* **Challenge a**
Format the rows from the line containing "Click the gray 0 bar labeled 118" up to and including the line containing "Action: [x=116, y=206]" as a JSON list of strings, with one string per line and blank lines left out.

* **Text shown**
I should've bought the non-cat muffler...cutting the stock muffler in half and gutting it was a major PITA. It's quite the challenge welding it back together too.

I put a BIG outlet in mine, bigger than some people think you should put in a saw muffler...my theory is that a little convoluted muffler like that offers little tuning characteristics and only serves to cut down on noise and power. I just try to open it up so it would dump the exhaust out as quickly as possible. Mine runs extremely well and feels nothing like the stock saw. They are kind of a dog in stock form IMO.

I'm usually climbing nice straight conifers, so limb up with the 2511t and cut the spar down until I run out of bar(16" narrow kerf.) When I switch to a rear-handle, it's my ms400. 

I've also done it in the past where I'll limb up with the 2511 and then trade it for the 201 if I run out of fuel and still have a bit of limbing left to do. My 2511 can run the 16" bar, but if I only have a bit of limbing left to do, I prefer the 201 for finishing that and then beginning on the spar. That's my only complaint with the 2511, is the fuel capacity.

* **Entries**
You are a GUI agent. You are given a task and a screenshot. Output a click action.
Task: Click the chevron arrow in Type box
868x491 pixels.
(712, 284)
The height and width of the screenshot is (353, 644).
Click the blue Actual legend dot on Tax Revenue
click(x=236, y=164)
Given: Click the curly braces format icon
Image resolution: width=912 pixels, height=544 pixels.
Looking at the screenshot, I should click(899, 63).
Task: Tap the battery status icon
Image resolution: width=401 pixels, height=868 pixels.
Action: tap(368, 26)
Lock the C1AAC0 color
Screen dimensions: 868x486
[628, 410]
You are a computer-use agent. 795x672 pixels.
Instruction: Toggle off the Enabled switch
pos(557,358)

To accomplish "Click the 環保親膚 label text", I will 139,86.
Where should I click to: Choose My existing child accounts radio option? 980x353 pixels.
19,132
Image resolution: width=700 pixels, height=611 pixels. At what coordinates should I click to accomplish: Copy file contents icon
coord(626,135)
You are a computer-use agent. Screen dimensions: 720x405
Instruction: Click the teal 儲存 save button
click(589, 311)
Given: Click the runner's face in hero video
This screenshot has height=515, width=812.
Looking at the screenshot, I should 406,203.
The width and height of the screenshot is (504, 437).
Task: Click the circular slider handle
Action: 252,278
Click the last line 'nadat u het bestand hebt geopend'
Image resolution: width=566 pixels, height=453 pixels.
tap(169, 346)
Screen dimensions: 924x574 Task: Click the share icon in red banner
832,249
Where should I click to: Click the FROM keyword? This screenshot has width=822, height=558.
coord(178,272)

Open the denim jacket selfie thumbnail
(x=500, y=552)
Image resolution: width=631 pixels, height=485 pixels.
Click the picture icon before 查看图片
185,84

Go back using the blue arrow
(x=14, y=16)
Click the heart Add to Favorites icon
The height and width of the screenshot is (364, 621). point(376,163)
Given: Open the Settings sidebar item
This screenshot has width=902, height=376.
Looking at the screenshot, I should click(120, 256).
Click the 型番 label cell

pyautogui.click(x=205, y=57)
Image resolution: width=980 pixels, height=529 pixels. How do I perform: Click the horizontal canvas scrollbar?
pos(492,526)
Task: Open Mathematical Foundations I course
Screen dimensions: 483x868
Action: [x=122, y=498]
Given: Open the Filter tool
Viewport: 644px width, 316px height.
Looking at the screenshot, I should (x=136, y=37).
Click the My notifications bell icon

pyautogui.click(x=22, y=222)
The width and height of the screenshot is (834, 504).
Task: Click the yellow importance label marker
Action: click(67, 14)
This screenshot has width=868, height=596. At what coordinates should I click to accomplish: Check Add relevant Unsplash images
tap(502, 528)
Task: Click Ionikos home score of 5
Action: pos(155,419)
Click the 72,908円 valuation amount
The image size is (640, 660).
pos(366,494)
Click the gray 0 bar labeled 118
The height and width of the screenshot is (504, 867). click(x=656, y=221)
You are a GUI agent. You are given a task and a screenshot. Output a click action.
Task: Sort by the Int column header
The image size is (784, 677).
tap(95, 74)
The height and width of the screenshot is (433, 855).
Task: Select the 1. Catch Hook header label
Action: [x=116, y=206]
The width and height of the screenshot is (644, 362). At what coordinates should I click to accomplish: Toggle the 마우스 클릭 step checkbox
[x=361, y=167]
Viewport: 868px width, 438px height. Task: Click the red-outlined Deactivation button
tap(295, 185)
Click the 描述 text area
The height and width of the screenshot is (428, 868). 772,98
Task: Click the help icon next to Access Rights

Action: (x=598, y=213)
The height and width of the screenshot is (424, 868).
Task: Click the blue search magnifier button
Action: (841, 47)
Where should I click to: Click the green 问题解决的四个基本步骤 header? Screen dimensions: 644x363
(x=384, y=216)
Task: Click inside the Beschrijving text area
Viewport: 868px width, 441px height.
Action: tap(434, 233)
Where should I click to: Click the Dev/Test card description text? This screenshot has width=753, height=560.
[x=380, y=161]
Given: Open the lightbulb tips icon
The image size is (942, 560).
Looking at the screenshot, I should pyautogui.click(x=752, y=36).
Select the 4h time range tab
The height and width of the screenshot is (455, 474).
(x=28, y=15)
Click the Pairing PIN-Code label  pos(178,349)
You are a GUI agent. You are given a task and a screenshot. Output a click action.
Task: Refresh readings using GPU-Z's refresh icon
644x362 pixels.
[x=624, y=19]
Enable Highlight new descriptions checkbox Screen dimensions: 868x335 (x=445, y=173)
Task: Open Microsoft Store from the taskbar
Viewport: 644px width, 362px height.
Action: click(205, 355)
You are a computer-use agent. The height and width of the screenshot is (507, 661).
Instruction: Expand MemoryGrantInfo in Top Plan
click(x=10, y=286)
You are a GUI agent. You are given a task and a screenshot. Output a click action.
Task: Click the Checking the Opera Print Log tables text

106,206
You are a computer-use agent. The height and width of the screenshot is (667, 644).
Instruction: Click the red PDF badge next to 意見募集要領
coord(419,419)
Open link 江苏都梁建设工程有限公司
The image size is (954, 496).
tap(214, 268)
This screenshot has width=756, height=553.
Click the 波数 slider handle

* **Challenge b**
Pick up the forum post about chainsaw mufflers and climbing saws from where it stops.

* **Final result a**
[
  "Click the gray 0 bar labeled 118",
  "The height and width of the screenshot is (504, 867). click(x=656, y=221)",
  "You are a GUI agent. You are given a task and a screenshot. Output a click action.",
  "Task: Sort by the Int column header",
  "The image size is (784, 677).",
  "tap(95, 74)",
  "The height and width of the screenshot is (433, 855).",
  "Task: Select the 1. Catch Hook header label",
  "Action: [x=116, y=206]"
]

* **Final result b**
----------



## Stihl User (Jun 22, 2022)

Sierra_rider said:


> I should've bought the non-cat muffler...cutting the stock muffler in half and gutting it was a major PITA. It's quite the challenge welding it back together too.
> 
> I put a BIG outlet in mine, bigger than some people think you should put in a saw muffler...my theory is that a little convoluted muffler like that offers little tuning characteristics and only serves to cut down on noise and power. I just try to open it up so it would dump the exhaust out as quickly as possible. Mine runs extremely well and feels nothing like the stock saw. They are kind of a dog in stock form IMO.
> 
> ...



AGREE - i have done exactly this in the past but recently switched to the cs-361p/18 for finnish work.
Mostly hard wood trees over here - Ash killed by China
If wood gets bigger i will switch to my cs-501p or MS261.
If bigger wood then that i send up my 28yr old son with his 461.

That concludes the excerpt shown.